Morabito made an expressive gesture and moved closer to Squire. ‘I tell you, maybe I shouldn’t tell this, but I think many are second-rate, and you will be disappointed. Another thing — they have here the Russians.’

‘A couple of them. We’re pretty safe — they’re outnumbered. You have to invite them these days if you want to seem international.’

‘For myself, I don’t like the Russians and just having them here will not make a crowd of provincials seem at all international. You will see how these small men bow to the Russians. Excuse my saying so.’

Squire smiled. ‘I’m glad of the information. Frankly, I’m a bit lost. Are you going into the conference hall now?’

‘Yes, yes. It’s time for the procedure to start.’ He gestured Squire in ahead of him.

‘We’ll have a glass of wine together later.’

‘I will buy you one, in return for that tea-time in your English garden.’

The conference room was situated at the rear of the hotel, through a marble gallery lined by busts interspersed with plants — an elegant place in which to saunter. Beyond the gallery, the chamber in which all sessions were to be held was walled by mirrors framed in gilt. Three large chandeliers glittered over the green baize hectares of the table. At the far end of the chamber behind arches, a small area was set apart for any members of the general public who might wish to attend. Above was a balcony, in which some members of the press were gathering.

In an adjoining chamber, reached by wide shallow steps, four glass booths had been built; inside the booths the interpreters sat waiting, ready to translate anything into, or out of, English, Italian, French, and Russian. Behind the glass, their expressions were apprehensive as they watched the delegates enter.

The delegates ambled round the table, looking for their places, pushing politely.

By each place was a name card, a microphone, a folder and pencil, a shining drinking glass with a sanitary paper lid, and a bottle of San Pellegrino mineral water still beaded from the refrigerator.

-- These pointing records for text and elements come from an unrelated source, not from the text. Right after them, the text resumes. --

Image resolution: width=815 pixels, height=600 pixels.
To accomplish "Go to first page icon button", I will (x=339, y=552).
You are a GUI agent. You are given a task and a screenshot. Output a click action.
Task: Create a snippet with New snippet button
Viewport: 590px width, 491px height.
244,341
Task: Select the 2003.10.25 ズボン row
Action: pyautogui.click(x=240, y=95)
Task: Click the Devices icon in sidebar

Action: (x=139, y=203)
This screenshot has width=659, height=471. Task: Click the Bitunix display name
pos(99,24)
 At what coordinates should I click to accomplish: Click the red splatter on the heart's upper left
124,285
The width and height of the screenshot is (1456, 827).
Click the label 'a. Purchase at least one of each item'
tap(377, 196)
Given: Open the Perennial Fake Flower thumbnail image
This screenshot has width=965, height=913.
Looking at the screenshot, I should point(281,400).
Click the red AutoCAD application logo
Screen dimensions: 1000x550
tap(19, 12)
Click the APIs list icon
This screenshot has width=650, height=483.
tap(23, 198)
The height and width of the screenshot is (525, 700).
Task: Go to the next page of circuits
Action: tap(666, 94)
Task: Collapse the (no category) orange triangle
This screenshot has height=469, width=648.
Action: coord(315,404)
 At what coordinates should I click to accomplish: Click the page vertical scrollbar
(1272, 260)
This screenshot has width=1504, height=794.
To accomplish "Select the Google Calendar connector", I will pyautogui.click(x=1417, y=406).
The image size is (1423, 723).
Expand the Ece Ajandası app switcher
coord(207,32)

Thomas Squire found his name looking up at him, and sat down, laying his briefcase before him. He was seated at the top of the table, with Jacques d’Exiteuil on his right and the secretary, Gianni Frenza, beyond d’Exiteuil. On Squire’s left was a place for a delegate from the Soviet Union, Vasili Rugorsky.

At meetings elsewhere, Squire would have taken his jacket off and hung it over the back of his chair, as much to make other people feel comfortable as for his own ease. He saw that the delegates here preferred to be formal. He sat down, content to be there before his neighbours arrived; an element of ascendancy enters into everything.

He opened his folder. In it was a ballpoint pen, clipped to a timetable of the sessions of the conference with a list of speakers. Tucked into the pocket of the folder were some foilwrapped perfumed tissues for refreshing the face and hands, and a map of the city of Ermalpa and surroundings, presented by courtesy of the local tourist board.